The walk begins by crossing over a style before heading down a well maintained walking track. I understood why the track was nice and wide when I saw the volume of people passing to and fro.
Shortly into the walk the impressive views appeared. The ocean stretched for miles and the water was a brilliant blue. The rugged Otago coastline provided a rich contrast with it's towering golden cliffs.
The path continued steeply downwards, I deliberately didn't think about how the walk back up might be! Denial can be a good thing!
Some folk obviously aren't fazed by heights! Without any barriers around the cliff's edges it was a little freaky seeing how close some people were willing to stand near the edge.

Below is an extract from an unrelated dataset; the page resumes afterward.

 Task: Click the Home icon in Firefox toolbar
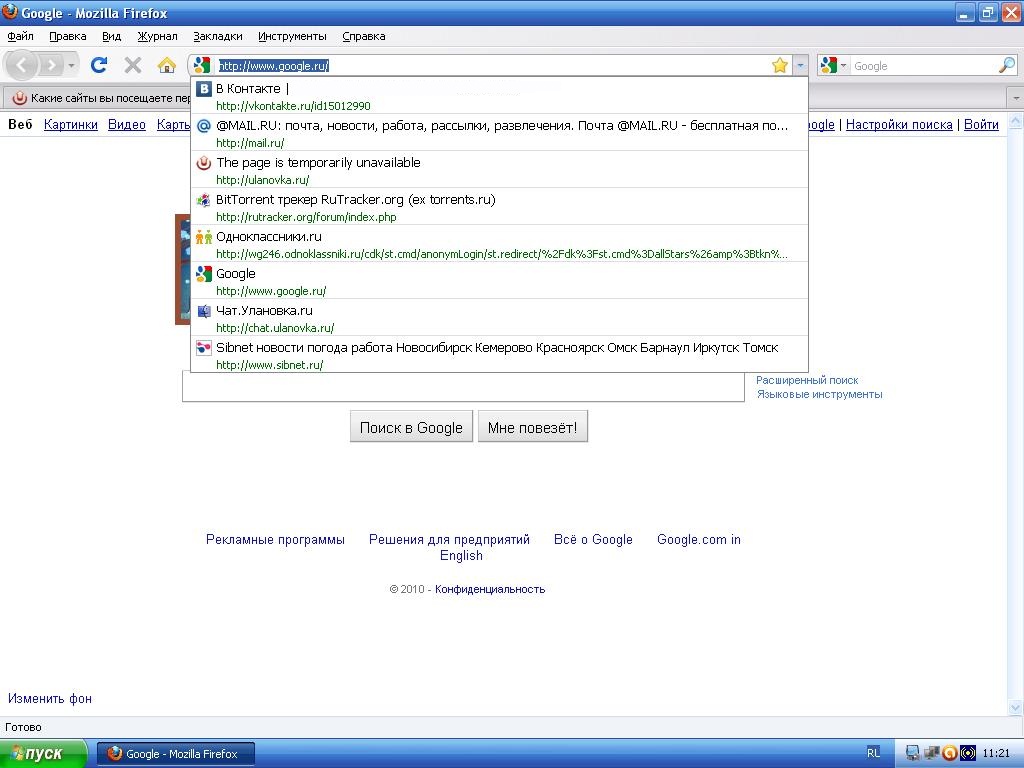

In the 1870s John Cargill commissioned for a tunnel to be dug down to a secluded beach so his family could swim in privacy. Massive sandstone boulders loom above and surround the rocky cove.
As the tide came in the waves were smashing against the huge sandstone sea-arch. The power of the water was mesmerising. It was easy to understand how the sea had played a major part in shaping the cliffs over many years.
The entrance to the tunnel is partially concealed by vegetation. It was narrow, dark and damp, I counted 73 steps leading down to the beach.
And just like most tourist spots nowadays - someone had their selfie-stick!
And then there was the guy dressed up in a costume posing for a photographer.
People enjoyed the magnificent views while having a breather before tackling the the uphill walk back.
I could easily have spent another few hours admiring the view and watching the sea pounding in but it was time to face the hill!